_TO BE DONE:_
Format every line of the entries below as a Markdown table with two columns, Row and Entry line. Skip blank lines.
..........
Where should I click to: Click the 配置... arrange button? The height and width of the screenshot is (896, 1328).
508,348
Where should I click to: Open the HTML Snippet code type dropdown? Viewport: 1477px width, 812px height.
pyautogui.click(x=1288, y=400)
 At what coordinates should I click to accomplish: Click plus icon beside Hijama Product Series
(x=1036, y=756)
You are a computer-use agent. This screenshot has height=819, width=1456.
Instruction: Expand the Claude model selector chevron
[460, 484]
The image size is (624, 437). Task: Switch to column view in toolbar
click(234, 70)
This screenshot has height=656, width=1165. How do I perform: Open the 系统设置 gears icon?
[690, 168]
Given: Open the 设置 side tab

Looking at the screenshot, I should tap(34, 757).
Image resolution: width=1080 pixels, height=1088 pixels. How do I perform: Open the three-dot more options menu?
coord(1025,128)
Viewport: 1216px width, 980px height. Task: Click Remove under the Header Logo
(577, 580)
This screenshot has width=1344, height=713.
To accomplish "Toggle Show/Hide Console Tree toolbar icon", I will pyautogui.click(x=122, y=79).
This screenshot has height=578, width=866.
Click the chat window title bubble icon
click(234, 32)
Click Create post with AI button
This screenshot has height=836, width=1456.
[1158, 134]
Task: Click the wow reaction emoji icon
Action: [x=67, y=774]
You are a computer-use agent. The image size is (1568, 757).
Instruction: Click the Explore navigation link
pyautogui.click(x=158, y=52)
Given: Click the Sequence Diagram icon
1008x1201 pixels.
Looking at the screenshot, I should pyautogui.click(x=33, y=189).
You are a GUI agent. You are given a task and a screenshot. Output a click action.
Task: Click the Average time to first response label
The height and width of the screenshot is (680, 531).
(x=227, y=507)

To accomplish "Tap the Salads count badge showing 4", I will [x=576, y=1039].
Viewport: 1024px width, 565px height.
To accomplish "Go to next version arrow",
..........
_SOLUTION TO THIS PROBLEM:_
| Row | Entry line |
|---|---|
| 1 | Where should I click to: Click the 配置... arrange button? The height and width of the screenshot is (896, 1328). |
| 2 | 508,348 |
| 3 | Where should I click to: Open the HTML Snippet code type dropdown? Viewport: 1477px width, 812px height. |
| 4 | pyautogui.click(x=1288, y=400) |
| 5 |  At what coordinates should I click to accomplish: Click plus icon beside Hijama Product Series |
| 6 | (x=1036, y=756) |
| 7 | You are a computer-use agent. This screenshot has height=819, width=1456. |
| 8 | Instruction: Expand the Claude model selector chevron |
| 9 | [460, 484] |
| 10 | The image size is (624, 437). Task: Switch to column view in toolbar |
| 11 | click(234, 70) |
| 12 | This screenshot has height=656, width=1165. How do I perform: Open the 系统设置 gears icon? |
| 13 | [690, 168] |
| 14 | Given: Open the 设置 side tab |
| 15 | Looking at the screenshot, I should tap(34, 757). |
| 16 | Image resolution: width=1080 pixels, height=1088 pixels. How do I perform: Open the three-dot more options menu? |
| 17 | coord(1025,128) |
| 18 | Viewport: 1216px width, 980px height. Task: Click Remove under the Header Logo |
| 19 | (577, 580) |
| 20 | This screenshot has width=1344, height=713. |
| 21 | To accomplish "Toggle Show/Hide Console Tree toolbar icon", I will pyautogui.click(x=122, y=79). |
| 22 | This screenshot has height=578, width=866. |
| 23 | Click the chat window title bubble icon |
| 24 | click(234, 32) |
| 25 | Click Create post with AI button |
| 26 | This screenshot has height=836, width=1456. |
| 27 | [1158, 134] |
| 28 | Task: Click the wow reaction emoji icon |
| 29 | Action: [x=67, y=774] |
| 30 | You are a computer-use agent. The image size is (1568, 757). |
| 31 | Instruction: Click the Explore navigation link |
| 32 | pyautogui.click(x=158, y=52) |
| 33 | Given: Click the Sequence Diagram icon |
| 34 | 1008x1201 pixels. |
| 35 | Looking at the screenshot, I should pyautogui.click(x=33, y=189). |
| 36 | You are a GUI agent. You are given a task and a screenshot. Output a click action. |
| 37 | Task: Click the Average time to first response label |
| 38 | The height and width of the screenshot is (680, 531). |
| 39 | (x=227, y=507) |
| 40 | To accomplish "Tap the Salads count badge showing 4", I will [x=576, y=1039]. |
| 41 | Viewport: 1024px width, 565px height. |
| 42 | To accomplish "Go to next version arrow", |